* **ENTRIES PROVIDED**
-- start --

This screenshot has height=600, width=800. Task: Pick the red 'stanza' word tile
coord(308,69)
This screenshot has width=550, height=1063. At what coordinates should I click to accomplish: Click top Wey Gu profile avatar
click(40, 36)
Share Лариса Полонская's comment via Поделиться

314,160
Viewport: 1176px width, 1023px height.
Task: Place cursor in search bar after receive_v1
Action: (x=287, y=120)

-- end --

Please rewrite all the rows above, switching "screenshot" to "page" and leaving everything else unchanged.

* **EXERCISE SOLUTION**
This page has height=600, width=800. Task: Pick the red 'stanza' word tile
coord(308,69)
This page has width=550, height=1063. At what coordinates should I click to accomplish: Click top Wey Gu profile avatar
click(40, 36)
Share Лариса Полонская's comment via Поделиться

314,160
Viewport: 1176px width, 1023px height.
Task: Place cursor in search bar after receive_v1
Action: (x=287, y=120)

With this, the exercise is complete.